Operations were underway to capture the suspect when Daily Sabah went to print. In other operations in eight cities, seven lieutenants from the Turkish Armed Forces (TSK) were detained for links to the terrorist group blamed for July 15, 2016 coup attempt. The coup attempt, which killed 249 people across the country, was orchestrated by the terrorist group and carried out by its infiltrators in the military, prosecutors say. Dozens of people, including generals, were sentenced to life in prison at trials on the coup attempt since 2016, for their roles.
Operations against safe houses for lawyers who studied to be prosecutors and judges comes one month after 48 suspects were detained in the same probe. Prosecutors say FETÖ ran the houses and coordinated their occupants through handlers. Handlers were among those wanted in Friday's operations.
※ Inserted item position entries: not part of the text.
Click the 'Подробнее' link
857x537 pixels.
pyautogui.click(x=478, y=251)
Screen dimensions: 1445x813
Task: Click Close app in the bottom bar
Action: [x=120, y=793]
FETÖ is known for its widespread infiltration in the judiciary, law enforcement, military and bureaucracy. Through its followers in the judiciary, it is accused of orchestrating sham trials to imprison its critics or anyone it deemed an obstacle to its interests. After expanding its clout, it sought to topple the government, first in 2013, and then in the summer of 2016.
Prosecutors say FETÖ attached importance to its members in the judiciary and lawyers staying at safe houses were personally instructed to work hard to join the judiciary "until their noses bleed" by Fetullah Gülen, the U.S.-based leader of the terrorist group. Investigations show that the group ordered occupants of safe houses not to use cellphones or the internet, were sworn to secrecy and used different routes every time they visited the houses for the sole purpose of studying for exams. Would-be judges and prosecutors also had arranged marriages to women FETÖ picked for each and severed ties with friends not associated with the group.
Investigations also say that Gülen strictly advised would-be judiciary infiltrators to avoid actions that could give away their links to the group. FETÖ, which long posed as a charity with religious undertones, is known for instructing its infiltrators in other institutions to disguise themselves as non-religious people. "You will never openly perform [Islamic] prayers," Gülen allegedly ordered lawyers.
The last hearings of trials on the coup attempt this week were held on Friday. A brigadier general was sentenced to life on coup charges in the northern city of Samsun. Mehmet Şükrü Eken was garrison commander in that Black Sea city during the coup attempt and was arrested two days afterward.